8.3.1. Monitoring and Viewing Health

Health

The Health panel displays the overall health for a given volume.

volume health

Snapshots

The Snapshots panel displays the count of active snapshots for the selected cluster.

volume snapshot

Brick Status

The Brick Status panel displays the status code of each brick for a given volume.

volume brick status
  • 1 = Started
  • 10 = Stopped

Bricks

The Bricks panel displays brick status information for a given volume, including the total number of bricks in the volume, and a count of bricks by status.

volume bricks

Subvolumes

The Subvolumes panel displays subvolume status information for a given volume.

subloume

Geo-Replication Sessions

The Geo-Replication Session panel displays geo-replication session information from a given volumes, including the total number of geo-replication session and a count of geo-replication sessions by status.

geo rep status

Rebalance

The Rebalance panel displays rebalance progress information for a given volume, which is applicable when rebalancing is underway.

reblance

Rebalance Status:

The Rebalance Status panel displays the status of rebalancing for a given volume, which is applicable when rebalancing is underway.

rebalance status

8.3.2. Monitoring and Viewing Performance

Capacity Utilization

The Capacity Utilization panel displays the used capacity for a given volume.

vol capacity uti

Capacity Available

The Capacity Available panel displays the available capacity for a given volume.

vol cap avail

Weekly Growth Rate

The Weekly Growth Rate panel displays the forecasted weekly growth rate for capacity utilization computed based on daily capacity utilization.

vol weekly growth rate

Weeks Remaining

The Weeks Remaining panel displays the estimated time remaining in weeks till volume reaches full capacity based on the forecasted Weekly Growth Rate.

weeks remaining

Capacity Utilization Trend

The Capacity Utilization Trend panel displays the volume capacity utilization over a period of time.

caputi

Inode Utilization

The Inode Utilization panel displays inodes used for bricks in the volume over a period of time.

inode uti

Inode Available

The Inode Available panel displays inodes free for bricks in the volume.

inode avail

Throughput

The Throughput panel displays volume throughput based on brick-level read and write operations fetched using gluster volume profile.

through

LVM Thin Pool Metadata %

The LVM Thin Pool Metadata % panel displays the utilization of LVM thin pool metadata for a given volume.

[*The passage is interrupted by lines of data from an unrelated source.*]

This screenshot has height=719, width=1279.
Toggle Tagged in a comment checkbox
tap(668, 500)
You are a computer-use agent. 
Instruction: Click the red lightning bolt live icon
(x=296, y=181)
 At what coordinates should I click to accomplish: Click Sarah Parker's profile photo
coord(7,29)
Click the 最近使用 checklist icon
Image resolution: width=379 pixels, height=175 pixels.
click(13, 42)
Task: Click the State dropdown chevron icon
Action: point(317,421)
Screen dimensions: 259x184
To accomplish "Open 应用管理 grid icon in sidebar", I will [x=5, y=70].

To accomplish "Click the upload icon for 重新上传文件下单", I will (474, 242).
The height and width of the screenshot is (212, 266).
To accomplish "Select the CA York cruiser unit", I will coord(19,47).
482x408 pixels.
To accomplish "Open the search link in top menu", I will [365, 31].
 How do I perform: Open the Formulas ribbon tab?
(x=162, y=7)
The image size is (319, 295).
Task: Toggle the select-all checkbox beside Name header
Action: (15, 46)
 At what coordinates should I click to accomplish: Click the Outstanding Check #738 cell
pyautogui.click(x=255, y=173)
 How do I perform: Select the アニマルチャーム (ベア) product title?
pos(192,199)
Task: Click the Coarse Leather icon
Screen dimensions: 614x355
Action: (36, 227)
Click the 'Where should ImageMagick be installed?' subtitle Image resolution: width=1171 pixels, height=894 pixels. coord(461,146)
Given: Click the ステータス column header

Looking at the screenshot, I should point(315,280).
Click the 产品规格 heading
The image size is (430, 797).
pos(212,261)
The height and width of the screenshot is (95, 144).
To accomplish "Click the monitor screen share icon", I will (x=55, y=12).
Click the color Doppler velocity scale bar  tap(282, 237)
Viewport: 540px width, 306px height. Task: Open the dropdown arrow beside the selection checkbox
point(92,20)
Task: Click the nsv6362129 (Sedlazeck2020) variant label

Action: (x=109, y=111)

Monitoring the utilization of LVM thin pool metadata and data usage is important to ensure they do not run out of space. If the data space is exhausted, I/O operations are either queued or failing based on the configuration. If metadata space is exhausted, you will observe error I/O’s until the LVM pool is taken offline and repair is performed to fix potential inconsistencies. Moreover, due to the metadata transaction being aborted and the pool doing caching there might be uncommitted (to disk) I/O operations that were acknowledged to the upper storage layers (file system) so those layers will need to have checks/repairs performed as well.

lvm metadata

LVM Thin Pool Data Usage %

The LVM Thin Pool Data Usage % panel displays the LVM thin pool data usage for a given volume. Monitoring the utilization of LVM thin pool metadata and data usage is important to ensure they do not run out of space. If the data space is exhausted , I/O operations are either queued or failing based on the configuration. If metadata space is exhausted, you will observe error I/O’s until the LVM pool is taken offline and repair is performed to fix potential inconsistencies. Moreover, due to the metadata transaction being aborted and the pool doing caching there might be uncommitted (to disk) I/O operations that were acknowledged to the upper storage layers (file system) so those layers will need to have checks/repairs performed as well.

lvm usage

8.3.3. Monitoring File Operations

Top File Operations

The Top File Operations panel displays the top 5 FOP (file operations) with the highest % latency, wherein the % latency is the fraction of the FOP response time that is consumed by the FOP.

top fop

File Operations for Locks Trend

The File Operations for Locks Trend panel displays the average latency, maximum latency, call rate for each FOP for Locks over a period of time.

fop trend

File Operations for Read/Write

The File Operations for Read/Write panel displays the average latency, maximum latency, call rate for each FOP for Read/Write Operations over a period of time.

fop wr

File Operations for Inode Operations

The File Operations for Inode Operations panel displays the average latency, maximum latency, call rate for each FOP for Inode Operations over a period of time.

dop inode

File Operations for Entry Operations

The File Operations for Entry Operations panel displays the average latency, maximum latency, call rate for each FOP for Entry Operations over a period of time.

fop entry

8.3.4. Volume Dashboard Metric Units

The following table shows the metrics and their corresponding measurement units.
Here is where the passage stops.